People with severe eosinophilic asthma who were treated with the drug depemokimab twice a year had a 54% reduction in exacerbations as well as an 82% and 83% decrease in eosinophils over 52 weeks. This is according to a study involving 732 patients presented at the 2024 European Respiratory Society International Congress in Vienna, Austria.
The study, “Twice-Yearly Depemokimab in Severe Asthma With an Eosinophilic Phenotype,” was published in the New England Journal of Medicine. The researchers from King’s College in London said the successful outcome is likely due to depemokimab’s enhanced binding affinity and potency for IL-5, a cytokine that plays a role in asthma and other allergic diseases. Depemokimab is an ultra, long-acting biologic therapy.
David J. Jackson, PhD, MSc, FRCP
The phase 3A, randomized, placebo-controlled replicate trials evaluated the efficacy and safety of depemokimab in patients with severe asthma and an eosinophilic phenotype characterized by a high eosinophil count. The study also accounted for a history of exacerbations with medium- or high-dose inhaled glucocorticoid use. Patients were randomly assigned to depemokimab (at a dose of 100 mg subcutaneously) or a placebo at weeks zero and 26, plus standard care.

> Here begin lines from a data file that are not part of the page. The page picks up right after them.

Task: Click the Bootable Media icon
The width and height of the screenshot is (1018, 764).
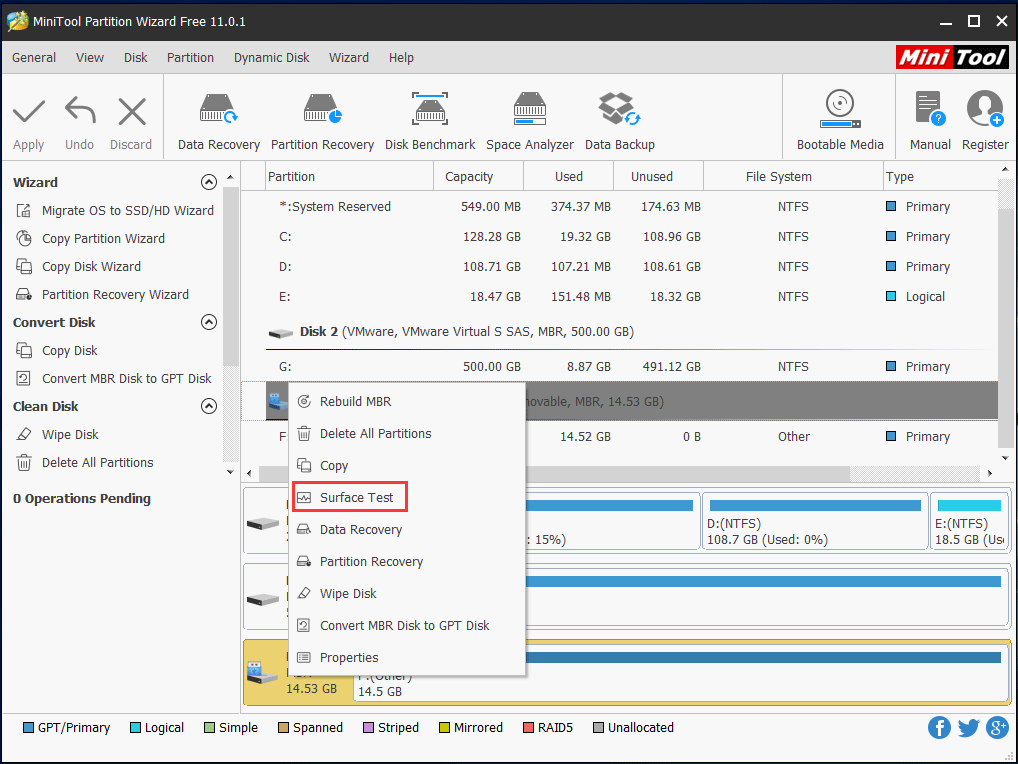Action: coord(838,117)
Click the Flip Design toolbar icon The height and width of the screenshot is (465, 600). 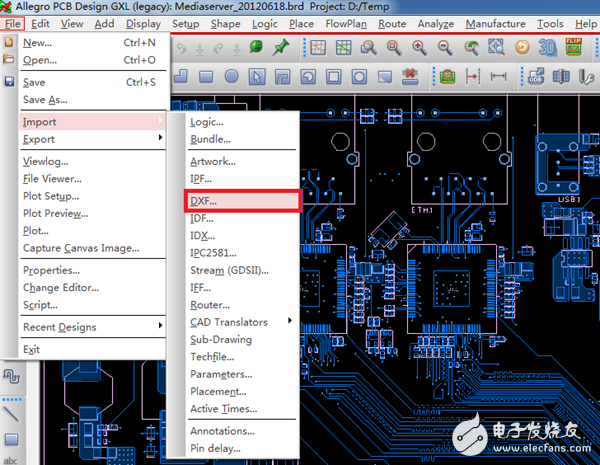[x=575, y=46]

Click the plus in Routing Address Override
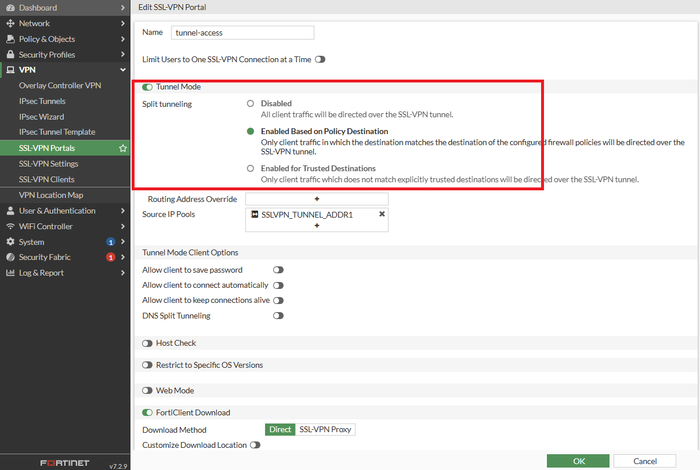coord(317,199)
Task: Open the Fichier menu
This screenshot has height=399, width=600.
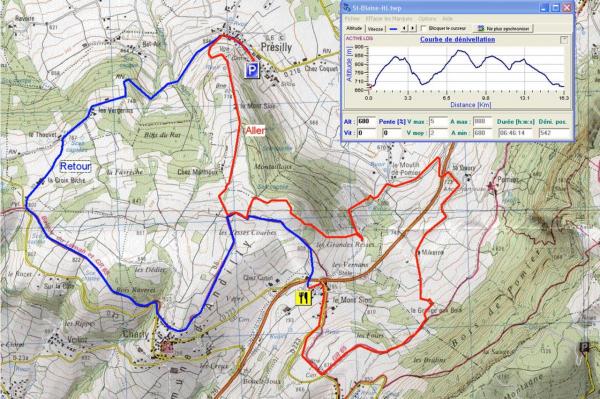Action: (x=352, y=19)
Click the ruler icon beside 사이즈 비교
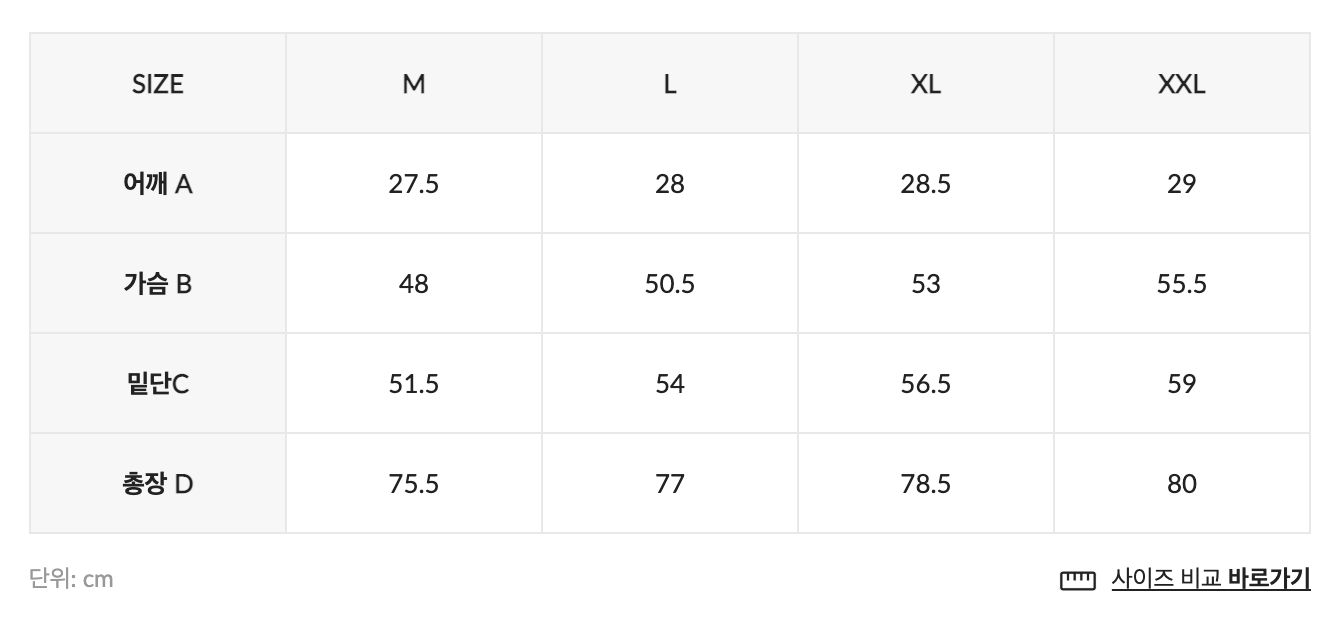The width and height of the screenshot is (1338, 620). [1077, 580]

The primary endpoint was the annualized rate of exacerbations at 52 weeks. Secondary endpoints, which were analyzed in a hierarchical manner to adjust for multiplicity, included the change from baseline in the score on the St. George’s Respiratory Questionnaire (SGRQ), the forced expiratory volume in one second and asthma symptom reports at 52 weeks. The treatment and placebo groups had similar rates and types of adverse events, according to the study.
Researchers concluded that extended dosing intervals could also help tackle other barriers to optimal outcomes, including adherence or frequent health care appointments.